Die Toten Hosen: Laune der Natur
Album:

Laune der Natur

Medium: CD/LP/Download/Do-CD
Stil:

Punkrock

Label: JKP
Spieldauer: CD: 50:25 / Do-CD: 114:23
Erschienen: 05.05.2017
Website: [Link]

Als langjähriger Fan der TOTEN HOSEN war es schwer, mit anzusehen, wie die Band im Zuge ihres letzten Albums und insbesondere des Hits „Tage wie diese“ von der „falschen“ Seite vereinnahmt wurde. Der Song war während der EM 2012 Soundtrack des tumben Fußballpatriotismus’, untermalte die Wahlparty der CDU im September 2013 und wurde später sogar – horrible dictu – von HELENE FISCHER auf ihren Konzerten gecovert. Spätestens damit waren die Düsseldorfer Altpunks im Zentrum der deutschen Wurstigkeit angekommen, gegen die sie einst ausgezogen sind.

Für die Hosen war der Erfolg, so war später zu lesen, zum einen überraschend, zum anderen auch etwas unangenehm. Sie verschwanden daraufhin nach ausgedehnten Touraktivitäten von der massenmedialen Bildfläche und realisierten kleinere Projekte, die sie mit viel Herzblut verfolgten. So spielten sie eine Konzerttour durch Buenos Aires und das Konzert „Entartete Musik – Willkommen in Deutschland“, bei dem sie - gemeinsam mit klassischen Musikern der Düsseldorfer Robert-Schumann-Hochschule - Stücke von im Nationalsozialismus verfolgten Künstlern zur Aufführung brachten.

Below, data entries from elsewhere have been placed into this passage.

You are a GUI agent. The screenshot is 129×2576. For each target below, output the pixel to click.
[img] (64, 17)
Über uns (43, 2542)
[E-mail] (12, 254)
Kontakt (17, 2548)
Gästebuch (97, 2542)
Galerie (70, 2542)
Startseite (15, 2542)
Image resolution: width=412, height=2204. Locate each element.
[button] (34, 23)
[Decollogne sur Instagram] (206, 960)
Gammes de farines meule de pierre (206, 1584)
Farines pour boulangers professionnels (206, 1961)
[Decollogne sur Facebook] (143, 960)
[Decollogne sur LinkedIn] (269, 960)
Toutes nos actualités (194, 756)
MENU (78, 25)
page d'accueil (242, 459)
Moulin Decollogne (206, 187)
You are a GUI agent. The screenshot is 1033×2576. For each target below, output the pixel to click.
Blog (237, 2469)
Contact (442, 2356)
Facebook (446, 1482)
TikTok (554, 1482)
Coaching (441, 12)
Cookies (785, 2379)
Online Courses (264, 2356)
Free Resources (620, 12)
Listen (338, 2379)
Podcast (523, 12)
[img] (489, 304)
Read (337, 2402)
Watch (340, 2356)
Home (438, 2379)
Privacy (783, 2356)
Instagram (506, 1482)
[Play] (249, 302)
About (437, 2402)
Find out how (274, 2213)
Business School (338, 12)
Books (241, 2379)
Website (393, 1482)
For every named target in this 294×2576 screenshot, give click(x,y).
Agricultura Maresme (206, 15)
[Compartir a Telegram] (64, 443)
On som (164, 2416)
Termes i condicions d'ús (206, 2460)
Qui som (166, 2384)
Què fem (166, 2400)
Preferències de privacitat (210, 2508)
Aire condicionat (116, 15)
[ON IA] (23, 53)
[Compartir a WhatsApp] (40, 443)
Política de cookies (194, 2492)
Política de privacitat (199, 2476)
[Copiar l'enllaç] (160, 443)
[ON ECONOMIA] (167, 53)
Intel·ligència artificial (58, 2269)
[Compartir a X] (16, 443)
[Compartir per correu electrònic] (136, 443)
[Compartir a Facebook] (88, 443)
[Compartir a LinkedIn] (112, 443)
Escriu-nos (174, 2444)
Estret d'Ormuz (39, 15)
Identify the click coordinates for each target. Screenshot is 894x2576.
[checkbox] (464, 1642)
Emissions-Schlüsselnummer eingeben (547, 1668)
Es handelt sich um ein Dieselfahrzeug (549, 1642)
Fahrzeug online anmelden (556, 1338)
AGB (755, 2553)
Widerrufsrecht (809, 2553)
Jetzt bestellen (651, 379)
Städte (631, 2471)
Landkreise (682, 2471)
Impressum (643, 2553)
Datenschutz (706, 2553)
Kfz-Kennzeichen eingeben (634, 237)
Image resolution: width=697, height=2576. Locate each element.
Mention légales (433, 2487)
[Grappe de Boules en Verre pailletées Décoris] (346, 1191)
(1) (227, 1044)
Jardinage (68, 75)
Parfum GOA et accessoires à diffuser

In den letzten Monaten hat sich die Band dann in den Proberaum begeben und ihr neues, mittlerweile 16. Album eingespielt, das nun erschienen ist. Die gute Nachricht vorweg: Ein neues „Tage wie diese“ enthält „Laune der Natur“ nicht, obgleich der Single-Auskopplung „Unter den Wolken“ eine gewisse Nähe zum Sound des Formatradios nicht abzusprechen ist, und die Band es auch nicht drauf angelegt hat, die in den letzten Jahren neu hinzugekommen Fans (wobei „Hörer“ vielleicht der passendere Begriff ist) vor den Kopf zu stoßen. Typisch für die Hosen ist es dann aber auch, auf der B-Seite der Single mitreißenden Punkrock mit Haltung („Gegenwind der Zeit“) zu platzieren.

Doch zurück zum Album: Gleich der erste Song „Urknall“ sollte die Herzen von Hosen-Fans hochschlagen lassen und ist gewiss ein prädestinierter Opener für die kommenden Auftritte. In guter Punk-Tradition wird „eins, zwei, drei, vier“ eingezählt und dann geht der Spaß mit viel Tempo und Aggressivität los. Nach der ersten Strophe folgt die Selbstreflektion „Champagner, Empfang da – was soll das? / Wir wollen zurück auf den Bolzplatz“. Mit etwas guten Willen kann man das als Ansage gegen die oben angesprochenen Vereinnahmungen und eine Rückkehr ins eigentliche Biotop lesen. Nun ist es nicht so, dass auf „Laune der Natur“ der pure Punk regieren würde. Stattdessen gibt es viel Midtempo, Balladen, Gefühle, daneben aber auch schweißtreibende Punknummern.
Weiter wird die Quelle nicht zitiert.